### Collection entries
---
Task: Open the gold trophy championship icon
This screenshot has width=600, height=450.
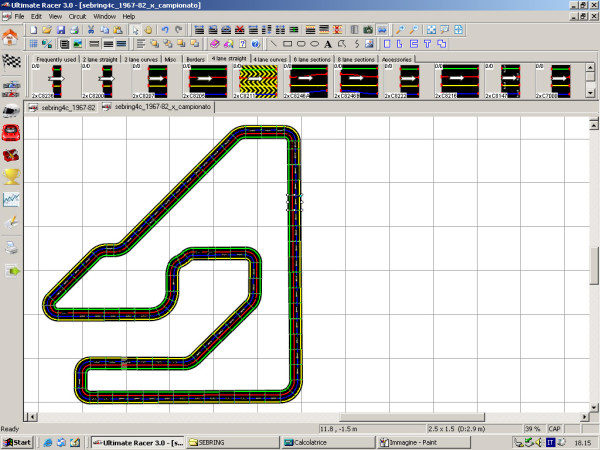Action: point(12,176)
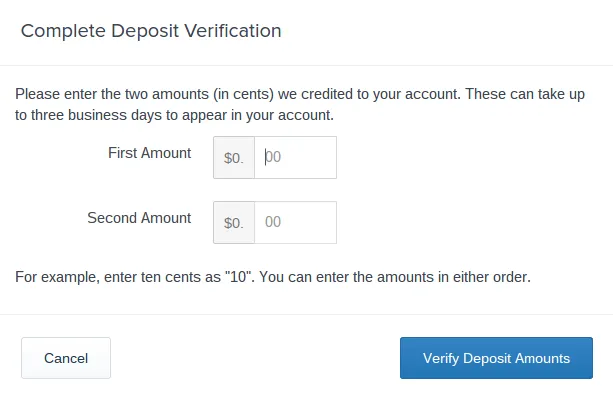613x399 pixels.
Task: Click the quoted "10" example in the hint
Action: click(238, 277)
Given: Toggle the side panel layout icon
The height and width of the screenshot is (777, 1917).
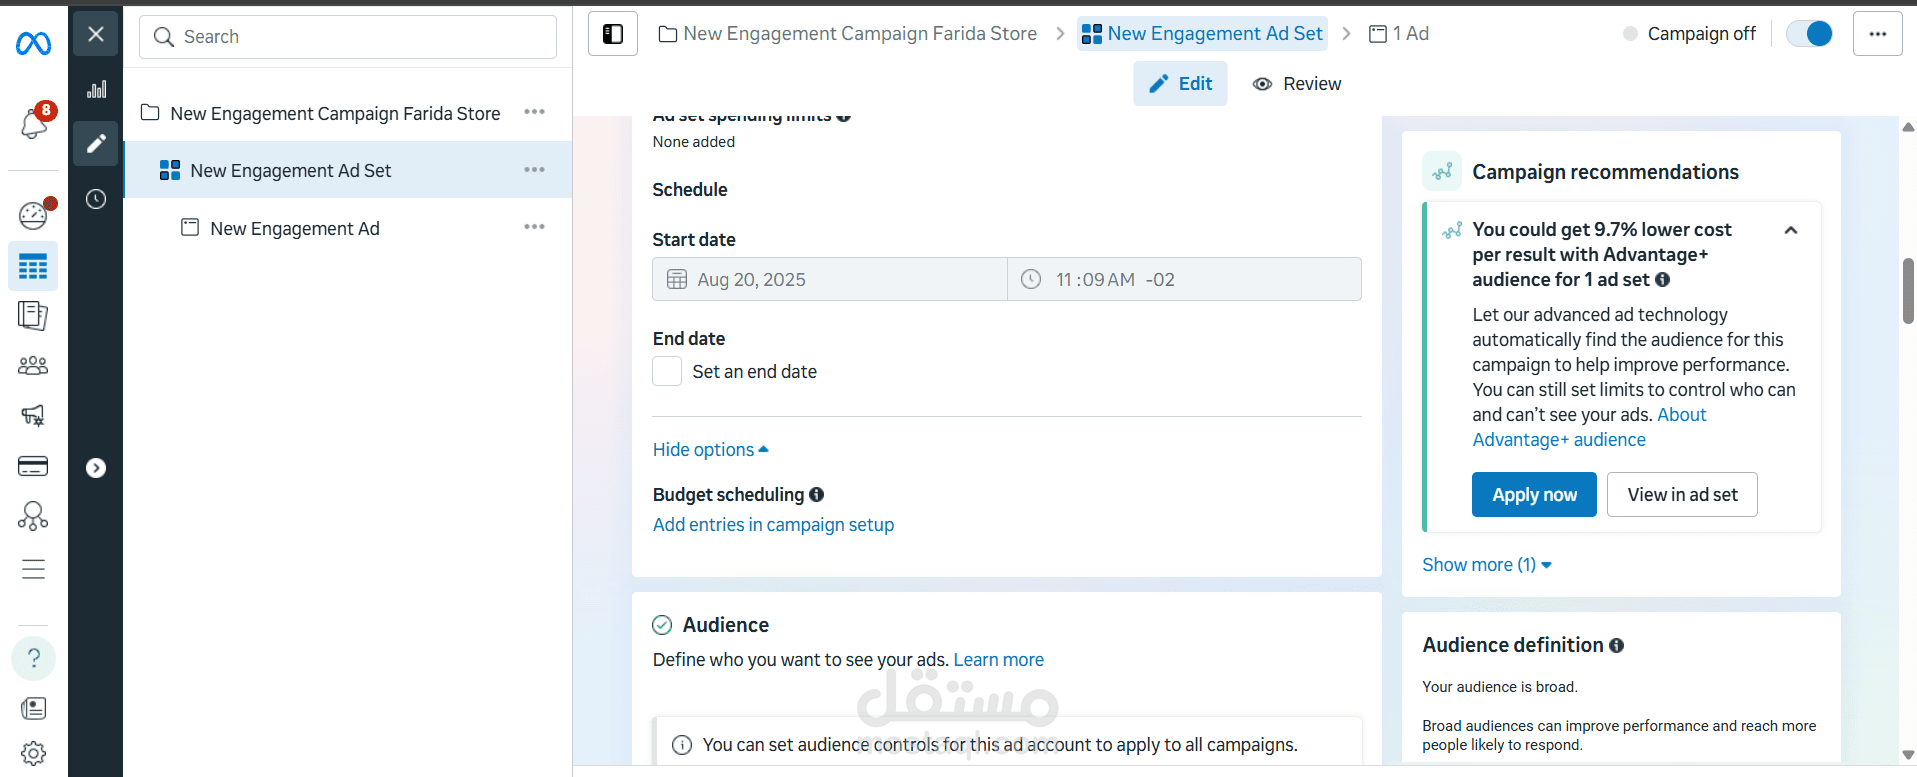Looking at the screenshot, I should click(x=613, y=34).
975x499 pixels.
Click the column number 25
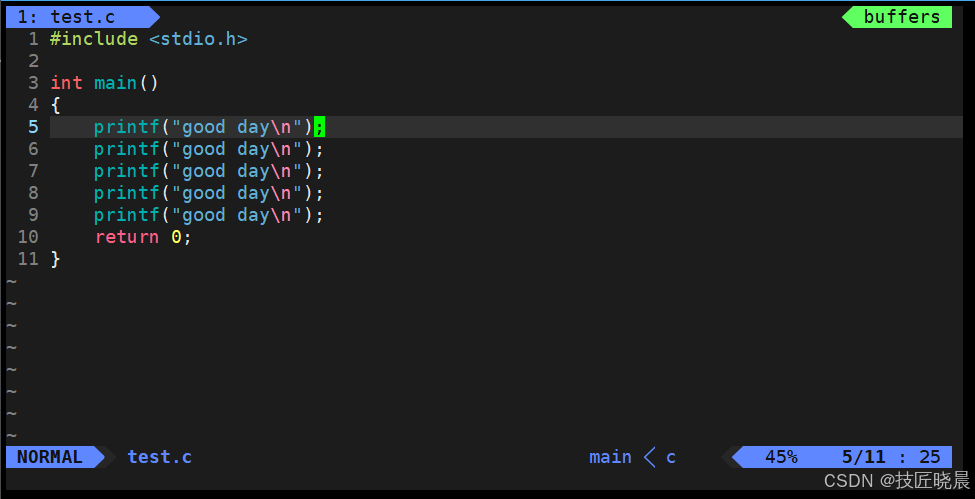click(930, 457)
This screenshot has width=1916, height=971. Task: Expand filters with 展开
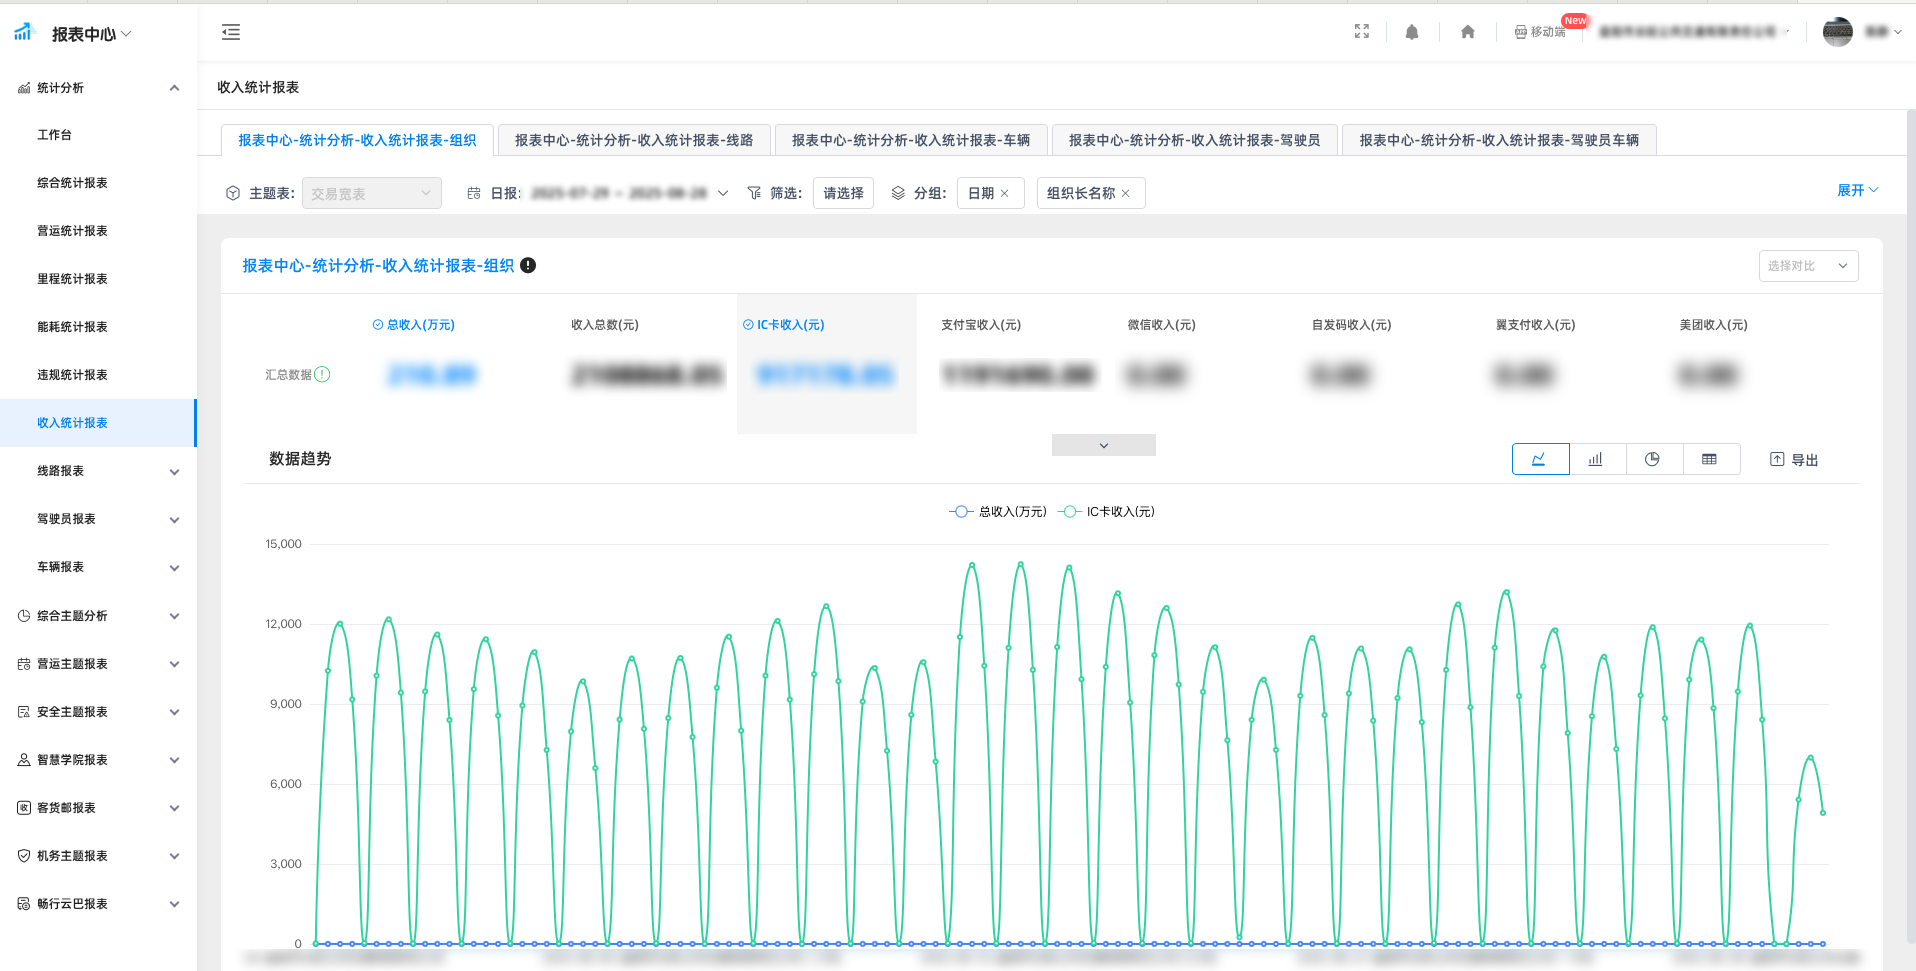(1857, 190)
---
### Problem
Scan the records for the word "icon". Copy each line where it turns up.

### Final answer
Task: Open the gold trophy championship icon
Given: Toggle the side panel layout icon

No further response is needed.